Relevance of the low-affinity type of the Fcγ-receptor IIIa-polymorphism in bullous pemphigoid

Abstract

Bullous pemphigoid (BP) is mediated by autoantibodies directed against molecules of the basement membrane zone. The biological function of antibodies involves binding to Fc-receptors expressed on human leucocytes. Recent studies suggested that a functional single-nucleotide-polymorphism of the Fcγ-receptor IIIa (FcγRIIIa = CD16) at nucleotide 559 might predispose to the development of antibody-associated autoimmune disorders. This allelic difference affects the level of receptor affinity by predicting either a phenylalanine (F 158, low-affinity) or valine (V 158, high-affinity). We investigated if inherited frequencies of the high- and low-affinity FcγRIIIa polymorphism differed between patients with BP and healthy subjects. Genomic DNA from peripheral white blood cells was analyzed regarding FcγRIIIa polymorphism at nucleotide 559 by an established polymerase chain reaction.
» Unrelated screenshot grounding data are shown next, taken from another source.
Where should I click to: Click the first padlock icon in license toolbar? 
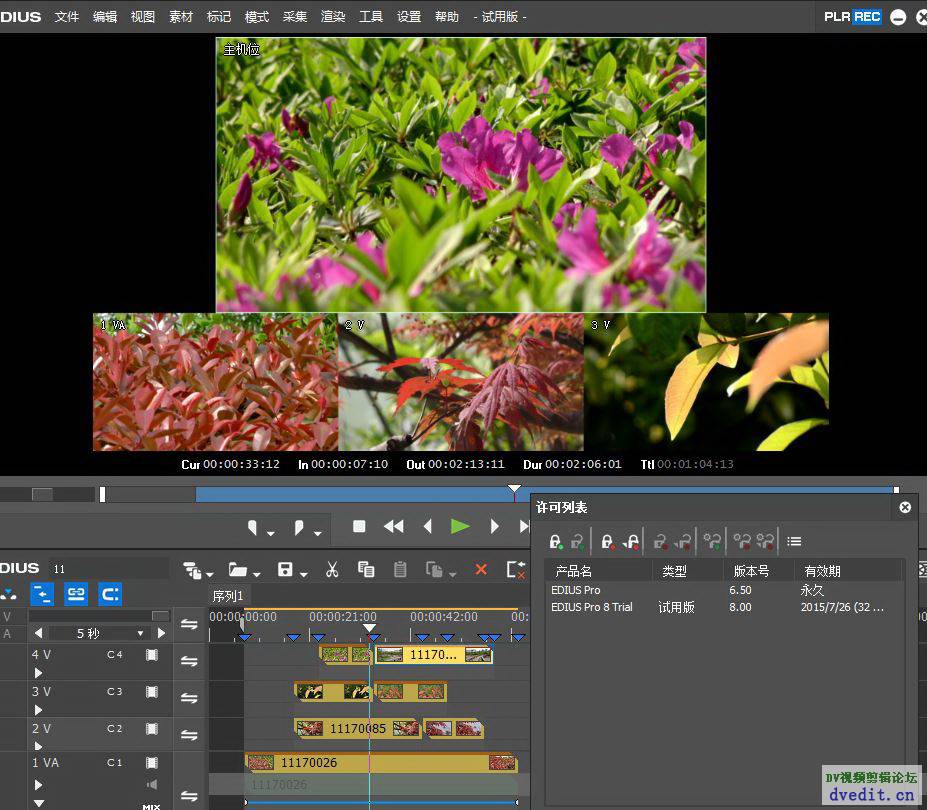click(556, 541)
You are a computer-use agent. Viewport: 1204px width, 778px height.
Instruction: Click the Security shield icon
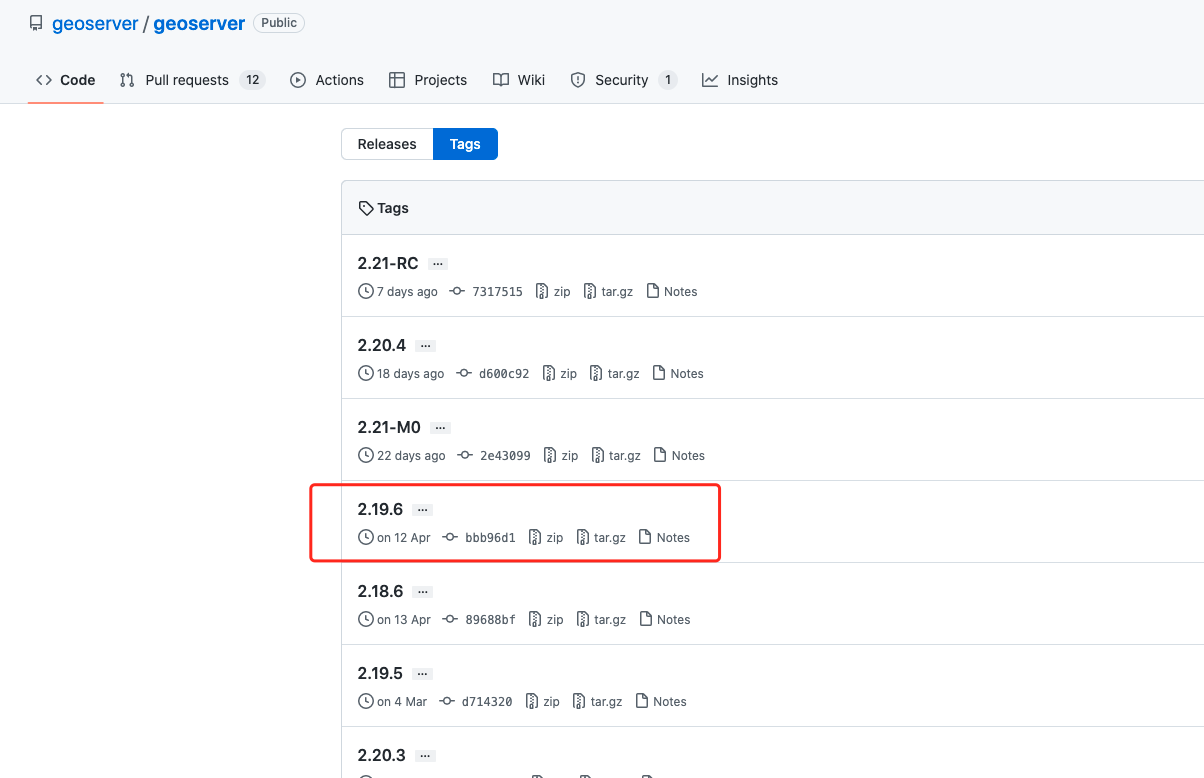click(x=578, y=80)
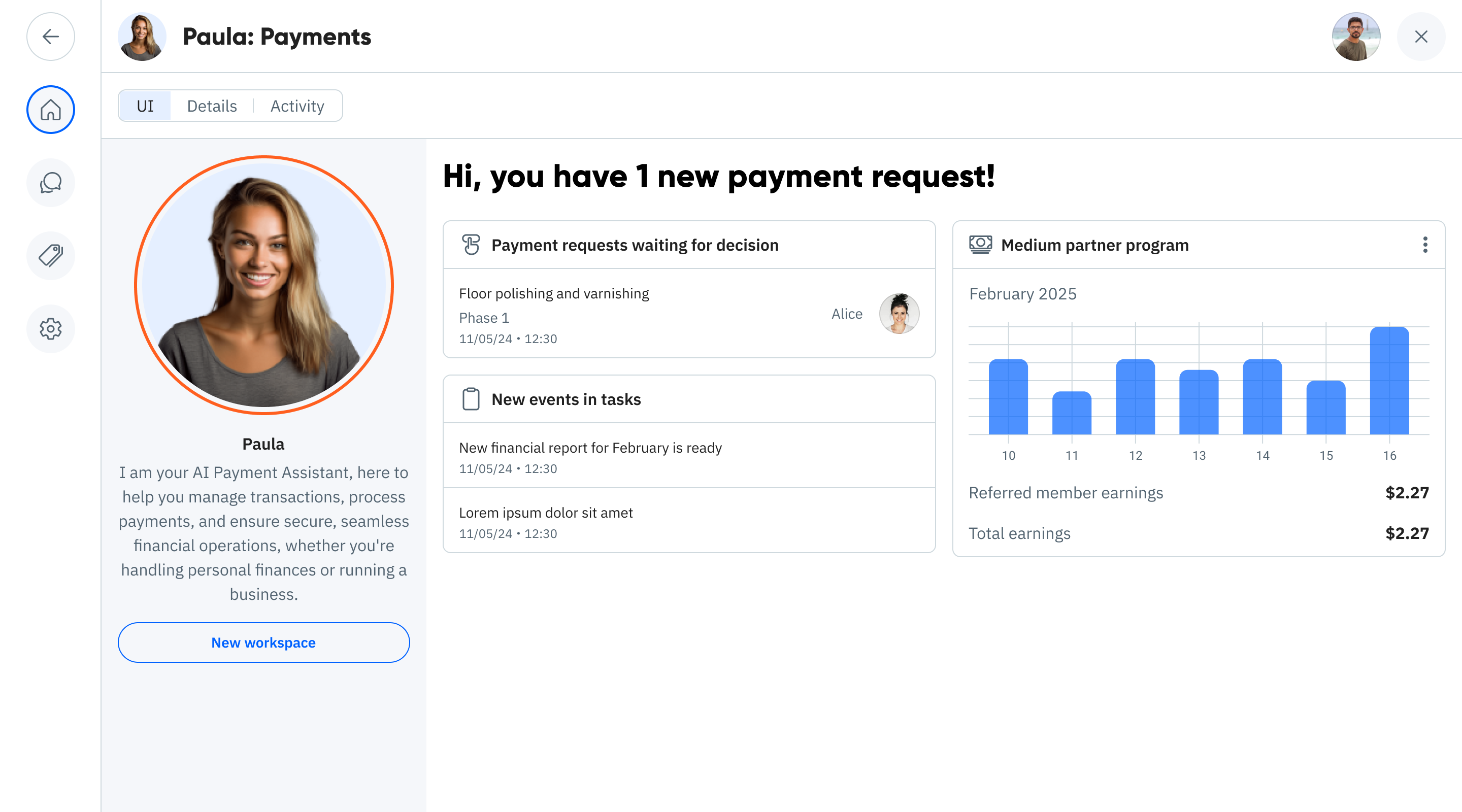Viewport: 1462px width, 812px height.
Task: Click the user profile avatar at top right
Action: tap(1356, 37)
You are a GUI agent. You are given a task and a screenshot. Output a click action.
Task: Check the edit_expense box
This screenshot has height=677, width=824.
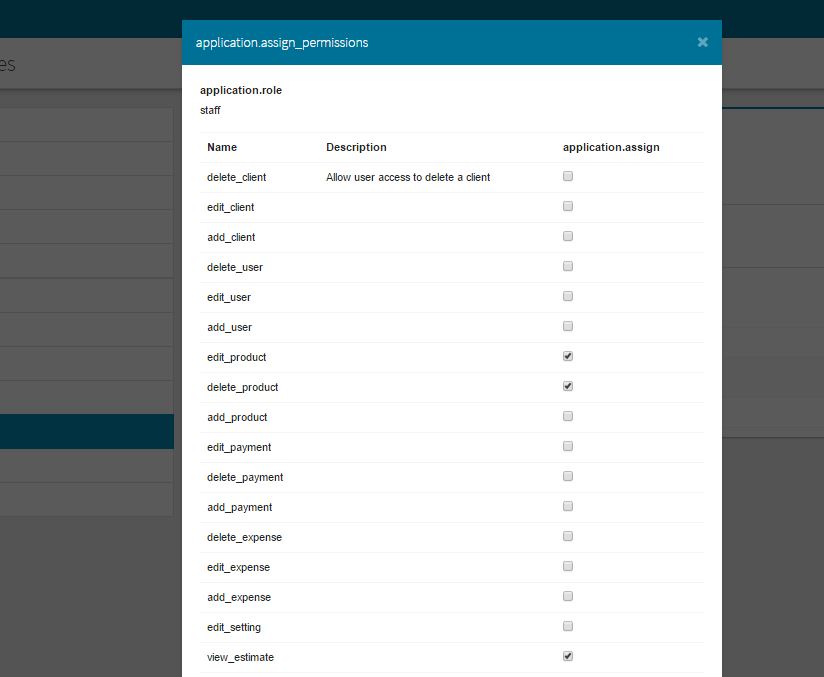point(568,566)
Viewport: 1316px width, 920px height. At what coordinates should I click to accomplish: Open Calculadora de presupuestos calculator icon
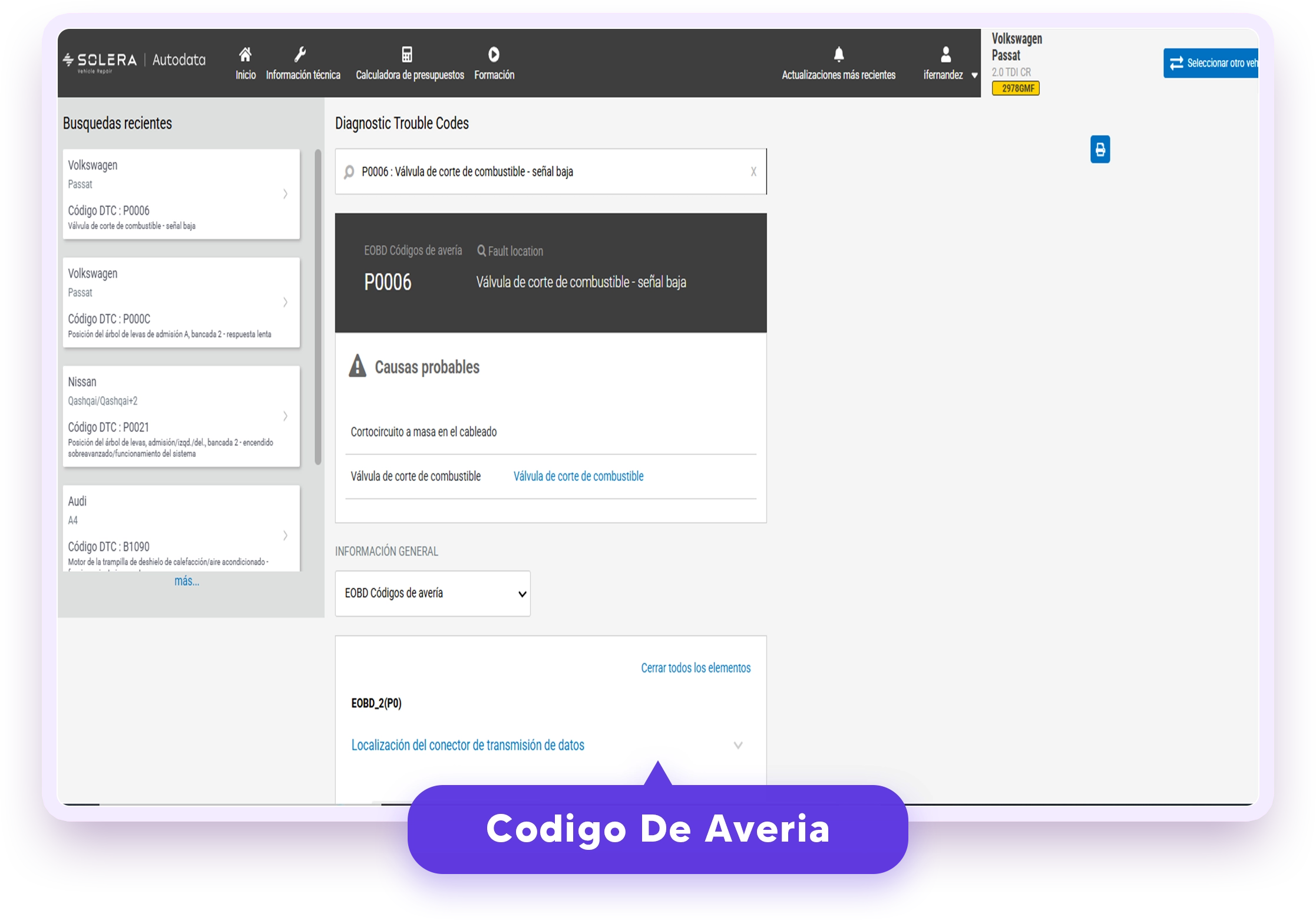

Sixty-seven Caucasian patients with BP and 88 healthy controls were included into the study. There was no significant difference in the distribution of the homozygous high-affinity FcγRIIIa-allotype (V/V) between BP-patients (14.9%) and healthy control subjects (20.5%). In contrast, 58.2% of the BP-patients were homozygous for the low-affinity FcγRIIIa-allotype (F/F), compared to 28.4% of the healthy controls (P = 0.001, OR 3.51). The frequencies of the polymorphism in the control group were in range of formerly published frequencies for healthy Caucasian subjects. Thus, the FcγRIIIa (158 F/V) polymorphism may modulate the susceptibility to acquire BP.